Selasa, 15 Juli 2014

Beban Pikiran Pak Tua Itu (Bagian 9)

Itu Adalah Sebuah Wajah Yang Aneh



                Masih ingatkah dengan pasien wanita itu ? Ia adalah seorang wanita yang imut. Sedikit siluet wajahnya yg pucat itu tampak bersih dan cantik, matanya bagai sedang bermimpi,hidung dan mulutnya sangat imut, kombinasi ini juga merupakan kecantikan yg lain.

                Mata yg bagai sedang bermimpi, kerap di sipitkan, juga ada hati yg bagai berbelit-belit. Pada suatu kali, perawat sdh keluar, ruang pemeriksaan hanya tinggal aku sendiri dan si pasien, ia dgn cepat mengecup bibir Chen Ping.

                Kemudian ia berkata,”Sudah lupa. Besok.”
                Chen Ping masih belum lupa, aku slalu ingat, wanita yg bagai sedang bermimpi itu , ada mata yg bagai sedang bermimpi, wajah yg bagai sedang bermimpi,  tubuh yg bagai sedang bermimpi. Manusia adalah benda semacam itu, asalkan satu kesempatan, maka saling menggerayangi, mencari kerisauan sendiri.
                Chen Ping tahu, “Aku adalah dokter, ia adalah pasien. Begitulah posisinya.”
                Namun, kadang-kadang, pasien membabarkan keinginannya, yg diandalkan adalah pesona nya, yg di maksud dgn saling mencintai tak lain tak bukan adalah rembulan dalam air, hanya merupakan tuntutan batin. Jumlah tempo pemeriksaan pasien wanita jadi meningkat.

                Tanda-tanda semacam ini melebihi logika dan kata-kata, tidak perlu di bicarakan lagi, asalkan aku dan dia saling berpandangan mata,maka bergelut jadi satu, mata yg bagai sedang bermimpi itu membingungkan Chen Ping sampai hati tidak menentu.


                Pada suatu hari, ia menyisipkan memo kepadaku, di atasnya tercantum waktu dan lokasi.
Aku pergi.
                Perkembangan selanjutnya adalah kehilangan ego, aku telah kehilangan diriku, ia telah kehilangan dirinya, kehilangan ruang dan waktu, sehingga kehilangan  kata-kata, hanya bergumam, seharusnya merupakan melodi yg sangat indah pula, tidak ada perbedaan antara dokter dan pasien,tidak ada perbedaan antara tamu dan tuan rumah, api berahi ini menjalar sangat cepat, membakar dua insan menjadi satu insan.

                Hubungan apakah ini ? Yakni hubungan membingungkan, hubungan yg dibutuhkan, hubungan yg menyenangkan, hubungan yg disesalkan, hubungan yg terhina, hubungan yg tidak resmi, hubungan yg memalukan, hubungan yg mengasikkan, dan lain sebagainya.


                Pokoknya , siapapun tidak mengerti, takkan pernah ada satu hari pun mendadak tersadar bahwa semuanya ada di dalam mimpi, biarkanlah ia pergi !
Gadis yg bagai sedang bermimpi itu menyukai penampilan Chen Ping, juga menyukai sisi dalam Chen Ping, telebih-lebih daya ledakan ....

                Ia pingsan, lalu siuman lagi, kemudian pingsan lagi, lalu siuman lagi.

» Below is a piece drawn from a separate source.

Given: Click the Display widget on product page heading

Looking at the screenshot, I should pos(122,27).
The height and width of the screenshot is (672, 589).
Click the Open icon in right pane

Pingsan dan siuman berulang -ulang kali , ia mengatakan bahwa seumur hidupnya belum pernah begitu bebas lepas. Aku merajut sebidang jaring utk diriku sendiri, kemudian melemparkan diri sendiri dan wanita yg bagai sedang bermimpi  dalam jaring, bungkusan semakin lama semakin berlapis-lapis, semakin lama semakin padat, dua sosok insan seakan akan di tengah kegelapan, cahaya roh di dalam hati telah menghilang seluruhnya, diri sendiri yg tdk bisa menemukan cahaya, wanita yg tdk bisa menemukan cahaya.
                Aku dan dia jadi sekelumit kekacauan.
                Kami melakukan hal yg bernada lagipula tak terputuskan.
                Terakhir akhirnya putus. Sesungguhnya sempat terlanjur terjatuh ke dalamnya maka sulit sekali bangkit lagi. Sebenarnya aku sangat menyukainya, ia adalah sisi kecantikan yg lain, sangat perhatian, memahami pikiran org, serta tidak punya tuntutan yg kuat terhadap materi.
                Rumah , mobil , uang, semuanya ia miiki. Ia hanya jenuh, yang ia butuhkan adalah jatuh ke dalam lumpur bersamaku.  Namun, setelah aku kehilangan kemaluanku, hubungan kita pun telah putus. Aku sangat menderita ! Dan ia pun menghilang.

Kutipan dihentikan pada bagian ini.